Among the proposed changes in the Income Tax Bill 2018 is the increase of corporate tax rate to 35 percent, applicable to taxable income of more than Sh500 million.
Currently, resident companies are taxed at a rate of 30 percent while non-resident companies, with a permanent establishment in the country, are taxed at a rate of 37.5 percent.
The aim of increasing corporate income tax is to increase tax revenues from big companies with a taxable income of over half a billion.
According to Deloitte Kenya, the proposal is likely to increase the tax burden for these companies that are already under the constant surveillance of the Kenya Revenue Authority (KRA).
“Whereas one could argue that the move is aimed at ensuring equity and is similar to the higher tax rate for high income earning individuals, it is a departure from the global trend where corporate taxes are generally being reduced to incentivise investment. One wonders if this is a case of punishing success?” States the report.

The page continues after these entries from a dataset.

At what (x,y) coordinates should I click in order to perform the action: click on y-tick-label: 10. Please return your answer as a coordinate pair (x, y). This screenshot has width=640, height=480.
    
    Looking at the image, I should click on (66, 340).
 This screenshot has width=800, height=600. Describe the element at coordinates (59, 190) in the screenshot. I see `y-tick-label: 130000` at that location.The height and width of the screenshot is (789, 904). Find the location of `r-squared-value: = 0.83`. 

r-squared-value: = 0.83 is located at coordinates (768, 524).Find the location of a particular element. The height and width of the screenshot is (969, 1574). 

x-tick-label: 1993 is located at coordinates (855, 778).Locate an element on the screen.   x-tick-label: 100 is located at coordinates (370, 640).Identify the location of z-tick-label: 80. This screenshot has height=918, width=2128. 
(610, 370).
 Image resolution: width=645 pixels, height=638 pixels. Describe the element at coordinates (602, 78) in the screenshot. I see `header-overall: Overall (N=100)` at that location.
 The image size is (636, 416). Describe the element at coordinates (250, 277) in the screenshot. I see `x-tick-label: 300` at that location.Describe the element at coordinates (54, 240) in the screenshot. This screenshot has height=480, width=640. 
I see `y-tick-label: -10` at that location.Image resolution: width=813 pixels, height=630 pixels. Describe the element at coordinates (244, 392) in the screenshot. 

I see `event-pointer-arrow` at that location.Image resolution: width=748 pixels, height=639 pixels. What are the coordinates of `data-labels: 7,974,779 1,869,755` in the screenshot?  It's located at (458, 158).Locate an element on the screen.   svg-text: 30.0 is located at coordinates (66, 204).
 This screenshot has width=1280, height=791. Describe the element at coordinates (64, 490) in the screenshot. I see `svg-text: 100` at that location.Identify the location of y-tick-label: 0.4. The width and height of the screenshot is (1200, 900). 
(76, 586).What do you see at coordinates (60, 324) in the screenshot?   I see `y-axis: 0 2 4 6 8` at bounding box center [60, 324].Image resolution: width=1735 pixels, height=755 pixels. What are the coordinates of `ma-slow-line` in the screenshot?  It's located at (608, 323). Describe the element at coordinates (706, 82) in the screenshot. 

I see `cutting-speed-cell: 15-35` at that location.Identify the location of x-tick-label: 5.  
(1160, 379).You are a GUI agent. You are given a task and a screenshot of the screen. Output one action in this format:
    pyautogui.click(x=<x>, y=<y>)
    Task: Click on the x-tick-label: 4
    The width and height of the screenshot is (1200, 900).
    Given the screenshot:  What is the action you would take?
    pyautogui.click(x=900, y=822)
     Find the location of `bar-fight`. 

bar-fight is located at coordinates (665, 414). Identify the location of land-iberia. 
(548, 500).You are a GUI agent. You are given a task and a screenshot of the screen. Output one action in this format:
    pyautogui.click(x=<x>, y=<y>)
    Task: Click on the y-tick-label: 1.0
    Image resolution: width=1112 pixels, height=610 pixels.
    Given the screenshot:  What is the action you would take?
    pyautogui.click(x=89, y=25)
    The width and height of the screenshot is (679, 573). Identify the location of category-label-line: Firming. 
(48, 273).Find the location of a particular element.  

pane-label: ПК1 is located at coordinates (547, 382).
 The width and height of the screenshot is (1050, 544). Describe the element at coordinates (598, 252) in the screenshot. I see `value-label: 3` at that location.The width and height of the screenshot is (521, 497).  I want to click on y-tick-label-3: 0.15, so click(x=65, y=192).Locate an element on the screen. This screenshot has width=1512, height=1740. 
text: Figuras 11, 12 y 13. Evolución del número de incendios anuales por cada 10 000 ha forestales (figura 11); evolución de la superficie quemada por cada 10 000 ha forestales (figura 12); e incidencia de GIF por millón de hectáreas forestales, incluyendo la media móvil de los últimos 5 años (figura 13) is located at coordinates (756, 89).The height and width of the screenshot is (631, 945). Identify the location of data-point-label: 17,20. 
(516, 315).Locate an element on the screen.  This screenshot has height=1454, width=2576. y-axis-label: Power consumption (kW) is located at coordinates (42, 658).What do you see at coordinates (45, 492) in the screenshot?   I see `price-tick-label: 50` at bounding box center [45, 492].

The Bill also proposes a presumptive income tax to resident businesses whose turnover is less than Sh5 million annually. The tax will only apply to businesses given a single business permit by county governments.
The tax excludes rental businesses, management and professional services, and incorporated companies. The presumptive income tax will be 15 percent of the single business permit’s fee.
Deloitte is of the opinion that this proposal aims to widen the tax base and enhance tax collection in the informal sector. Therefore, the tax will affect small businesses that have a sole proprietorship or that are not incorporated. These businesses will be required to pay the tax while receiving their annual business permits.
“This measure would replace the turnover tax, currently at the rate of 3% of a person’s turnover. The KRA has faced challenges in the administration of the tax, hence the proposal to introduce presumptive income tax,” Deloitte says in its report.
On the other hand, a person can request to withdraw from the presumptive income tax by notifying the KRA Commissioner after which they will pay tax income in the normal way.
To successfully implement this tax, Deloitte recommends a collaboration with county governments who issue the single business permits.
Deloitte’s analysis of the Income Tax Bill 2018 comes at a time when the Treasury is about to finalise and submit the final draft to the National Assembly.